• What you will do:
Your response should contain exactly the lines running from the one with "Given: Uncheck the Topocentric checkbox" to the end of the data below, both included, and no pictures.

• Entries shown:

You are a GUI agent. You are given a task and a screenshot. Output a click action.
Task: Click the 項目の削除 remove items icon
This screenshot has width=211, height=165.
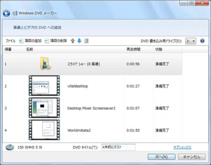[x=47, y=41]
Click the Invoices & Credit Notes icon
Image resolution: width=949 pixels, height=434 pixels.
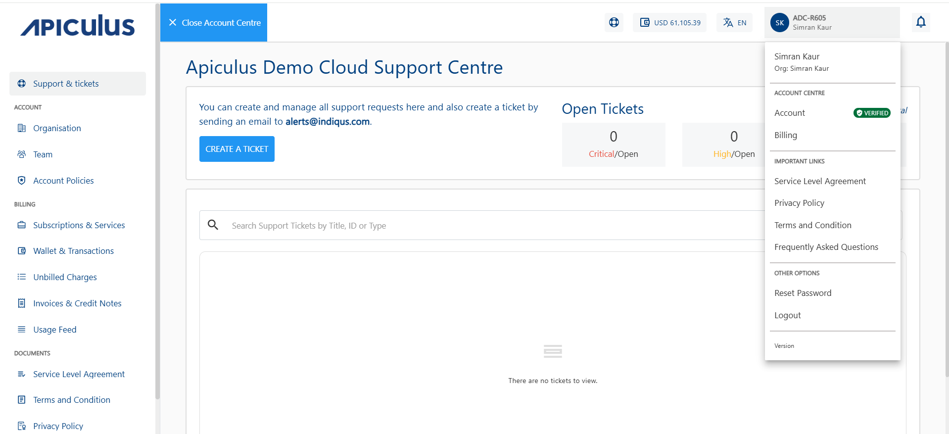(22, 303)
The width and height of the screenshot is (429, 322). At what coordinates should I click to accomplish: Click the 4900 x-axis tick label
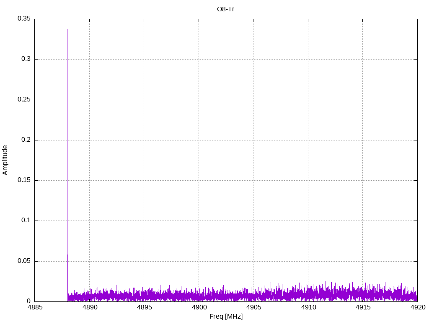(199, 308)
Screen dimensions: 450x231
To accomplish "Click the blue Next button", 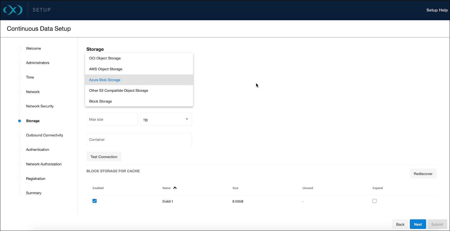I will click(x=418, y=224).
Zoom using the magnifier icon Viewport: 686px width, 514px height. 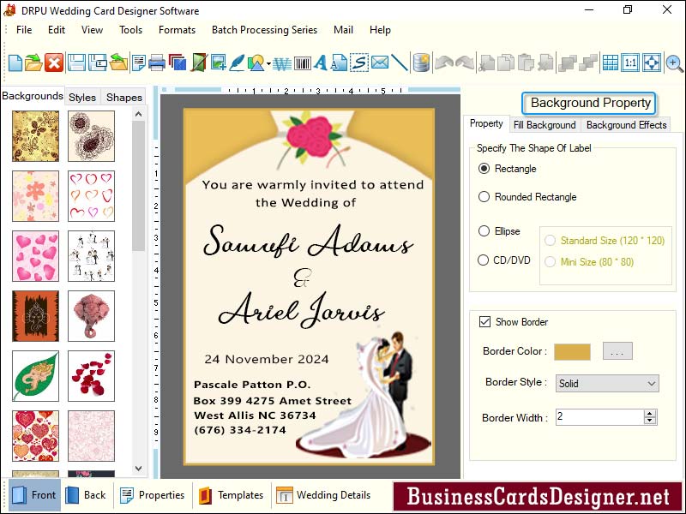click(x=672, y=63)
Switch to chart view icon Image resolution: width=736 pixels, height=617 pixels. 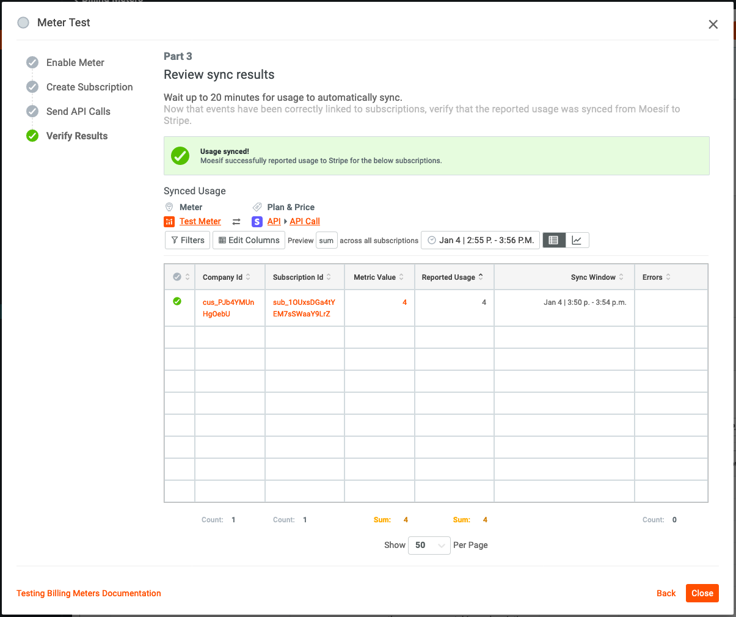tap(577, 240)
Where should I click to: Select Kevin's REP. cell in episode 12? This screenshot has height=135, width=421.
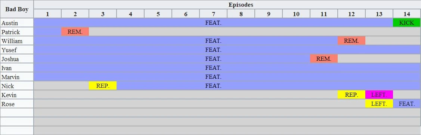pos(351,95)
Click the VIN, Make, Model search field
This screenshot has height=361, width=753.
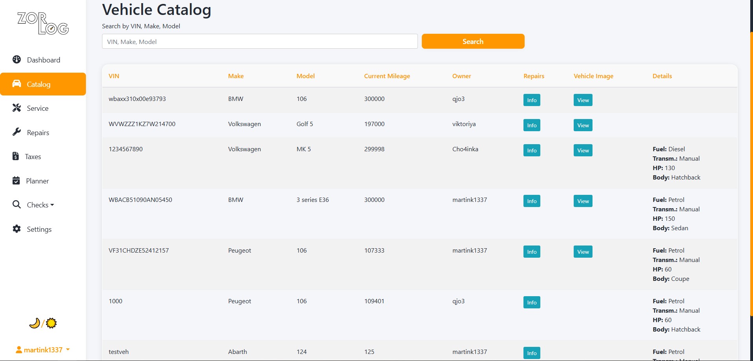click(259, 42)
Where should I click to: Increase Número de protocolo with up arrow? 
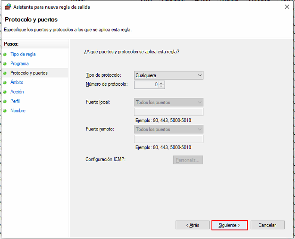161,83
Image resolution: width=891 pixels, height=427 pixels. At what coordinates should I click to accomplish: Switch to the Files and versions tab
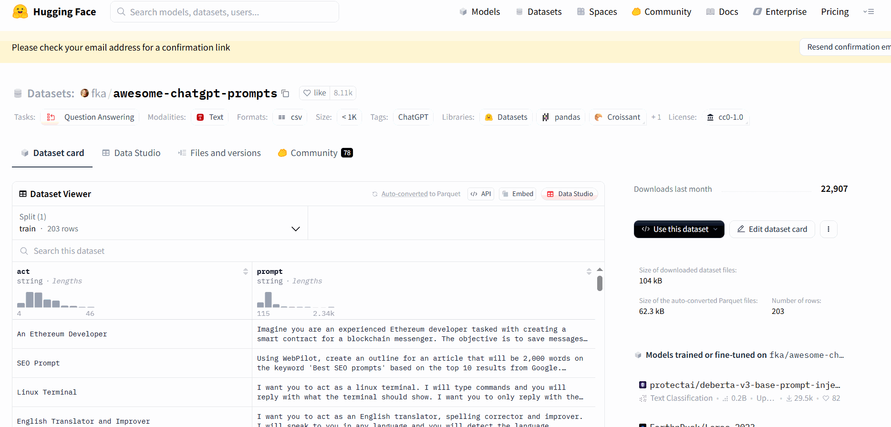coord(219,153)
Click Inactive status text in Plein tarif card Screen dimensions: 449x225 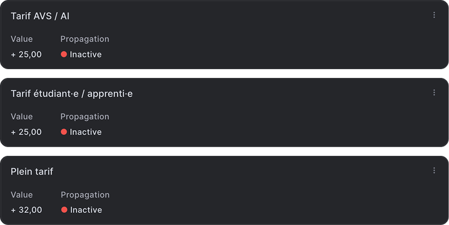pyautogui.click(x=86, y=210)
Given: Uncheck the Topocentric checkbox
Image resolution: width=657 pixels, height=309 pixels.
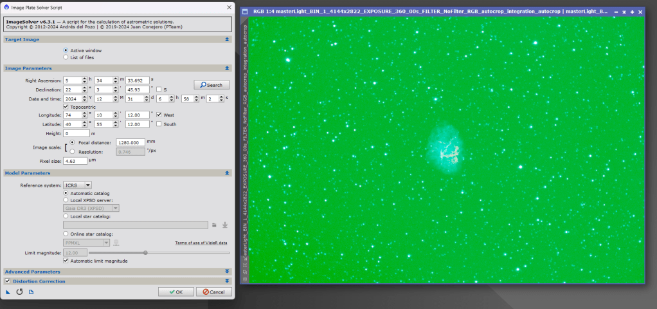Looking at the screenshot, I should tap(66, 107).
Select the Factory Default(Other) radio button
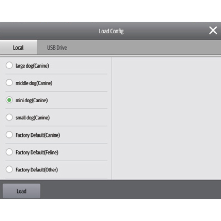The width and height of the screenshot is (221, 221). 10,169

• Response to the task:
Given: Uncheck the Topocentric checkbox
Image resolution: width=657 pixels, height=309 pixels.
Looking at the screenshot, I should tap(66, 107).
Select the Factory Default(Other) radio button
The width and height of the screenshot is (221, 221). 10,169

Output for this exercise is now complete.